Charleston Southern senior center Jordan Lancaster does not play the game to receive special recognition, but the 6-3, 290-pounder from Ocean Isle, N.C., gets plenty of it.

Lancaster entered the season as a Big South preseason all-conference selection. He will make his 30th career start -- 20th consecutive -- on Saturday against Mars Hill.

Lancaster was part of one of the top offensive lines in the Big South last season but is the lone starting senior among the group this season.

"Your strength goes right down the middle, and that's why Jordan plays the position he plays," said Buccaneers coach Jay Mills. "He could play any position on the offensive line, because he's that talented. He has all the intangibles, and he has great work ethic. He is an excellent tactician and he's the quarterback of the offensive line."

Lancaster came to CSU in 2006 as a tackle, making seven starts at left tackle as a true freshman on a team that finished 9-2.

He was moved to the right side in his sophomore year, but that season was cut short in the third game when he suffered a torn ACL.

When he returned to action the following year, there was a void at center, where all-conference selection Rick Howell had graduated. Lancaster immediately moved to center and has been there since.

"The adjustment to center was actually pretty easy, and I kind of feel like that's the natural position for me," said Lancaster after practice Wednesday. "I love being the guy that makes the calls up front. It's important that I know what I'm doing and that I know the game plan. I have to be the guy to recognize the stunts and the blitzes and make sure the entire line knows what we're doing.

"But in reality, no position on the line is any more important than the other. We all work as a unit, as a team. If one of us messes up, it's on all of us."

Lancaster is also accomplished off the field. He is a six-time CSU scholar-athlete. He spends countless hours doing volunteer work at local elementary schools and church organizations. Not only was he named the Most Improved Offensive Lineman during the spring, he also received the CSU Football Total Athlete Award.

Just before the season began, Lancaster was selected as one of 112 athletes from across the country for the AFCA Good Works Team watch list.

"What I do off the field is very important to me and it is something I take very seriously," he said. "There are a lot more important things than playing football, and I feel I have a responsibility to do what I can to help others.

"I know there are a lot of people out there who are doing a lot more than I am.
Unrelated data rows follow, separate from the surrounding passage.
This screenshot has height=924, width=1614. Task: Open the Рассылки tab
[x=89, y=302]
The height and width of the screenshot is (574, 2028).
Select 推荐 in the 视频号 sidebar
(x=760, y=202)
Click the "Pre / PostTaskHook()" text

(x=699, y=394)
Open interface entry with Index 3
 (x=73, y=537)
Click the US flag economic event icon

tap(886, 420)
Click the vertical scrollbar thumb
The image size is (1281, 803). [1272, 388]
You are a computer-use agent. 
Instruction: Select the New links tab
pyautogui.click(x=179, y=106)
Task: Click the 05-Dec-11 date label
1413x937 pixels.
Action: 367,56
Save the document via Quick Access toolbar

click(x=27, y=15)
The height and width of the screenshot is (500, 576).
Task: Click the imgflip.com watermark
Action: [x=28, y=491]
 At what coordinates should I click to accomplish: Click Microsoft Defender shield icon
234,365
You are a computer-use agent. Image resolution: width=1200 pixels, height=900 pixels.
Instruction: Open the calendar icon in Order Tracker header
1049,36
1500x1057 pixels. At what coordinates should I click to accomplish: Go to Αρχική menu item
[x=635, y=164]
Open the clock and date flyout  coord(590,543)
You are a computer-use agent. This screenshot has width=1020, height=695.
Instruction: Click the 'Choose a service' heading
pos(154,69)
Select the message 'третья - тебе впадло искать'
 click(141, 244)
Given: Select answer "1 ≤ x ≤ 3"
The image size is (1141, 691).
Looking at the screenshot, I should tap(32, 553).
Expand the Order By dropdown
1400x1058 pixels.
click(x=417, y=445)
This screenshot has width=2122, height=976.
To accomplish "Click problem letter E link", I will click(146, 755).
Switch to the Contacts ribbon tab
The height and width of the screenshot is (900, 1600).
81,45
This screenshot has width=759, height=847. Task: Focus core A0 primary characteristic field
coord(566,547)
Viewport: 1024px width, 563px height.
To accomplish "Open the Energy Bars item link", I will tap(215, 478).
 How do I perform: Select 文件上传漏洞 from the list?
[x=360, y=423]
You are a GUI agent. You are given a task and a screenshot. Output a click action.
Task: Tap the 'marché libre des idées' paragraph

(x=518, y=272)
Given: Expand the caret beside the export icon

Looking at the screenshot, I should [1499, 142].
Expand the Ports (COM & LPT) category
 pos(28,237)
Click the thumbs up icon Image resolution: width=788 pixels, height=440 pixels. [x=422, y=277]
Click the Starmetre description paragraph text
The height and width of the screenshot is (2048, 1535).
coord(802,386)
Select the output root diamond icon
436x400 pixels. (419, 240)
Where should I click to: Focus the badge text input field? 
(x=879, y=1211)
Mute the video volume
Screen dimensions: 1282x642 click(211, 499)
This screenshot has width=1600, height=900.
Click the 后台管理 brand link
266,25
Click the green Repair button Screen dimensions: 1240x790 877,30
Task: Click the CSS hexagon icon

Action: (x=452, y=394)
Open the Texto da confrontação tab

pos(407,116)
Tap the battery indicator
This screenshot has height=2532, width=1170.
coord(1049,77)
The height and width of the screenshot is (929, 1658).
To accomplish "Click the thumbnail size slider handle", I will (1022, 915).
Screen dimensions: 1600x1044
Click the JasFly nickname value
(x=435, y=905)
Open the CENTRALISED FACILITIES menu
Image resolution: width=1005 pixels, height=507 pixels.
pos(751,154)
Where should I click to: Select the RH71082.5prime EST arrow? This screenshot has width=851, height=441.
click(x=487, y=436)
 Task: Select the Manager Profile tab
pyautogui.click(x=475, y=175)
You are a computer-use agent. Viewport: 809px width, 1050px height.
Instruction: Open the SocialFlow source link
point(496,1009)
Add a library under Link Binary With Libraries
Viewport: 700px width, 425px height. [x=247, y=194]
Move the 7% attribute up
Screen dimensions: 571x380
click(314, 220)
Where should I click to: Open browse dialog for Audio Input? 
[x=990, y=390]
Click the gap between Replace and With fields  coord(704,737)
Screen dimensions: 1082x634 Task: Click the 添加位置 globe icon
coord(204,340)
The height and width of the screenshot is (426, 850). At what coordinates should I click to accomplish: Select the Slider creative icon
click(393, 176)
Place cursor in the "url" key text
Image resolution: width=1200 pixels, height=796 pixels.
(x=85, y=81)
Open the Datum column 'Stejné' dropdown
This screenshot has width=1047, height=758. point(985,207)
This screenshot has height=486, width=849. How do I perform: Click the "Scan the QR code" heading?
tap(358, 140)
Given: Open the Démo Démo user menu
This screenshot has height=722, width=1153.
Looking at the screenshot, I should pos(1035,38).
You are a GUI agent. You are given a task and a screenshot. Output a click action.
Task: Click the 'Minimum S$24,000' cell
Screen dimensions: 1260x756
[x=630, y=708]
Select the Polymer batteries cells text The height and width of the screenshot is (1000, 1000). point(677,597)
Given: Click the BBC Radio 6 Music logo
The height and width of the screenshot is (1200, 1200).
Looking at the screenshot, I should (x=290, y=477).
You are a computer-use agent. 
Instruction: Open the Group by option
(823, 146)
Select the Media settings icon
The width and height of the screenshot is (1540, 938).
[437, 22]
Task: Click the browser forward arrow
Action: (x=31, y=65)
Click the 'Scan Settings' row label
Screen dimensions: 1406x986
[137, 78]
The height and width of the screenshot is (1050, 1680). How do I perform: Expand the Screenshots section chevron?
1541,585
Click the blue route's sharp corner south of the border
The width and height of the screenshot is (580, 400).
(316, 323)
My praise goes out to all of those people who may not be getting recognized for everything that they are doing."

Mills says Lancaster's balance and commitment to excellence on and off the field is what sets him apart from the average college player.

"He is the example of a great leader on and off the field," the coach said. "If you are looking for a true renaissance man who is well-balanced physically, mentally, emotionally and spiritually, I think Jordan would be our poster individual for Charleston Southern football."